- Work to be completed
Where does the string "will" occur in the entries below? Copy every line where it does.

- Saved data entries
>>>

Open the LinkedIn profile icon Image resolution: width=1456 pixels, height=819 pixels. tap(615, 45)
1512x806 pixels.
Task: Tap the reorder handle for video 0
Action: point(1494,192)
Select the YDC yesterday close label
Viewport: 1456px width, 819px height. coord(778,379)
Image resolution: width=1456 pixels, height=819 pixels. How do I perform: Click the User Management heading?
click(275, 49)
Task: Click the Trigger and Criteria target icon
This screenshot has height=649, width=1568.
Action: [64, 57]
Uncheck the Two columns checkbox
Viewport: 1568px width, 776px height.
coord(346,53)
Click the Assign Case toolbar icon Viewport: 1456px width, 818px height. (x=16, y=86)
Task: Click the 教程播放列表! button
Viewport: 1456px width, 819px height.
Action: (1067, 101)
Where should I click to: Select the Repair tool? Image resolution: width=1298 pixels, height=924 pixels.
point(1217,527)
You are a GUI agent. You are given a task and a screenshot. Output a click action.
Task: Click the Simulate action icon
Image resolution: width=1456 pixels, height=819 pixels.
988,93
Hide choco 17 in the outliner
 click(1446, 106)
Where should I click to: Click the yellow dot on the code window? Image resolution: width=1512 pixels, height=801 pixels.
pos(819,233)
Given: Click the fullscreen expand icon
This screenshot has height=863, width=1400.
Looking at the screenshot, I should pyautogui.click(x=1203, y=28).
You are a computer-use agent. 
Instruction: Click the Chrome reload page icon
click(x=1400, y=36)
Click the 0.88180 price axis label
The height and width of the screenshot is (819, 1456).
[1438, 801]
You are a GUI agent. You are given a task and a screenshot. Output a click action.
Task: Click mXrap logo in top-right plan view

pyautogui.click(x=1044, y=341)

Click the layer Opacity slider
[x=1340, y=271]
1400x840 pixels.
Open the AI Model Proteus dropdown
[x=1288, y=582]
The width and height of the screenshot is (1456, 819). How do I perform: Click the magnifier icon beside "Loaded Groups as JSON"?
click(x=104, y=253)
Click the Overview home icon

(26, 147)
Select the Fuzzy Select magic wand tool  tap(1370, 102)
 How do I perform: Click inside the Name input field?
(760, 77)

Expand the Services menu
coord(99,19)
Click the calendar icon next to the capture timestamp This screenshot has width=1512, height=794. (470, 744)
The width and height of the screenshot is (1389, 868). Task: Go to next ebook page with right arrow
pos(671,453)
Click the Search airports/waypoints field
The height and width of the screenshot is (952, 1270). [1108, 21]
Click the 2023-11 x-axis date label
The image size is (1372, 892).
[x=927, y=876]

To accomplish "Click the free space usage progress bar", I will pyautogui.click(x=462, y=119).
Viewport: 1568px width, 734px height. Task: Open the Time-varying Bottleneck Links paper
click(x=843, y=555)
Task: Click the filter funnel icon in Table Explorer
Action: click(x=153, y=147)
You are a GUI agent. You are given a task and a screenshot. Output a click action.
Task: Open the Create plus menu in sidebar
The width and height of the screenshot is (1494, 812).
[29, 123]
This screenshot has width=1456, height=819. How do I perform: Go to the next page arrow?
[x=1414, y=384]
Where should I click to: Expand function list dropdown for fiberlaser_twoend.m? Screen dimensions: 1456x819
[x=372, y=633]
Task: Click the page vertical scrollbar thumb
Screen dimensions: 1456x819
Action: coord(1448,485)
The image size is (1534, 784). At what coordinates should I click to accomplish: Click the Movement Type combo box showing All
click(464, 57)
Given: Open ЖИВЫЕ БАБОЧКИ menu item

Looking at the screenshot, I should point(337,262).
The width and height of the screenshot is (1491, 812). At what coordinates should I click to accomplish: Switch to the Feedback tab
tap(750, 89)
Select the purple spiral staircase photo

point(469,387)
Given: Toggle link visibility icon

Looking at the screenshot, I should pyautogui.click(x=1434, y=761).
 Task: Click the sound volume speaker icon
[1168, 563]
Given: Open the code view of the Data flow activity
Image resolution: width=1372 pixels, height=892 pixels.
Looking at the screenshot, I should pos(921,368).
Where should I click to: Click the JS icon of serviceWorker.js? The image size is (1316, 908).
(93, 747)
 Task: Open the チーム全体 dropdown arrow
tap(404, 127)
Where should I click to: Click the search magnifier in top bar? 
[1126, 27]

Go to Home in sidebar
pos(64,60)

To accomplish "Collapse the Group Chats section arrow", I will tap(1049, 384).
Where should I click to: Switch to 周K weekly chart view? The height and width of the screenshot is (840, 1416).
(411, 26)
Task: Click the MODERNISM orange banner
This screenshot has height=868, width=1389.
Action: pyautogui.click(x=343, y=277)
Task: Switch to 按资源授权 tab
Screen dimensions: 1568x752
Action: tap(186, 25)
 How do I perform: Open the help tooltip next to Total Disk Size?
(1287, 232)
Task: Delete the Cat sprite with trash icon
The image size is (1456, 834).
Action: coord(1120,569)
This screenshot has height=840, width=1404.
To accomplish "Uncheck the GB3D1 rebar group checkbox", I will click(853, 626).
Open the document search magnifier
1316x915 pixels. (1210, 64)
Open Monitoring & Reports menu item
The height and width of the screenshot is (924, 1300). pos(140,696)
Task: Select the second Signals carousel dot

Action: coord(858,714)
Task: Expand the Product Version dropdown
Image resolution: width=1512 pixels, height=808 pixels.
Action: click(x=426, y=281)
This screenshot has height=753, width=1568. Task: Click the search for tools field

<<<

- Output for this task
To accomplish "Click the free space usage progress bar", I will pyautogui.click(x=462, y=119).
To accomplish "Collapse the Group Chats section arrow", I will tap(1049, 384).
To accomplish "Uncheck the GB3D1 rebar group checkbox", I will click(853, 626).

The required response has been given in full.